Several orthopedic and spine surgeons are worried about the rise, noting that physicians have to be vigilant and focused on putting quality patient care before their financial bottom line.
Question: Are you concerned about a potential increase in unnecessary procedures in the field?
Brian Gantwerker, MD. Neurosurgeon at the Craniospinal Center of Los Angeles: The threat of unnecessary spine surgery procedures has been a constant specter in our field. Our field has grown exponentially in terms of technology, basic science and outcomes analysis. One of the biggest concerns surgeons and patients must consider is the broadening number of cases for surgery. With increases in complex deformity techniques and how to predict success, I fear surgeons in the field may soften their indications for complex surgical procedures. It is possible that we will have a large population of patients with well-meaning operations and a pandemic of domino deformities.
We need to be vigilant not to overcompensate for years of supposed undertreatment. Although we have better evidence to do sometimes more than what our training has dictated, fusing every patient from a T10-pelvis is a woefully bad way to treat our patients.

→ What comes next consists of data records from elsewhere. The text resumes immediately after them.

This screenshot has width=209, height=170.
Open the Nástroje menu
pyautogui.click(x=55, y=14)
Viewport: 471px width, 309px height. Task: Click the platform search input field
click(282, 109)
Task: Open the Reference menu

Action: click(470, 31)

Another consideration is allowing nonsurgeons implanting fusion devices in patients while not understanding the basics of spinal biomechanics. This must be challenged. While respecting the role nonsurgeons play in spine care, it is critical that physicians involved in their care understand the interplay and respect one another's domain, expertise and competency, while giving utmost consideration to patient safety above compensation and ego. We all need to do a gut check before we offer treatment to any patient we encounter. If it isn't something we would offer a dear one, perhaps it isn't right to offer it at all.

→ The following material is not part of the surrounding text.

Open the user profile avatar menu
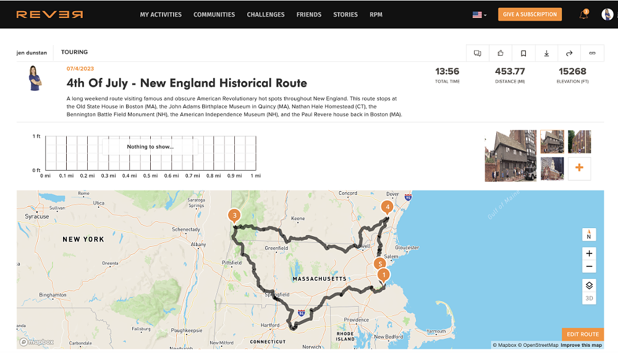Image resolution: width=618 pixels, height=353 pixels. click(x=607, y=14)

Jeffrey Neustadt, MD. Orthopedic Surgeon at Children's Orthopedic and Scoliosis Surgery Associates (Tampa, Fla.): Yes, I am concerned.
Lali Sekhon, MD. Neurosurgeon at Reno (Nev.) Orthopedic Center: Whether it's spine surgery or pain management, there are bad apples. Take a city block, get some three-foot standing films and an MRI, and at least half of the people on that block would have potential surgical pathology. Of course, almost all of them need nothing, but in America, we get paid for doing. As RVUs drive the bus, the temptation to overserve is great. "Treat patients like I would treat my family" has become, for some, a trite marketing byline. The consumers are somewhat clueless and are best served by shopping around. We are our own worst enemy.
Those who view their practices purely as revenue generating machines do not engage in debates on social media, do not attend conferences or teach and focus solely on conversion of patient encounters into the highest value RVU generation possible. In every community, there are surgeons performing T10-pelvises for soft indications or stage front/side/back surgeries. There are also pain specialists inserting widgets and billing with surgical codes. It won't change. It's a problem. There is no easy solution. I spent five years salaried in academics. I learned my indications devoid of financial incentives. I don't stray from them. Makes me sleep easy at night and keeps my conscience clear.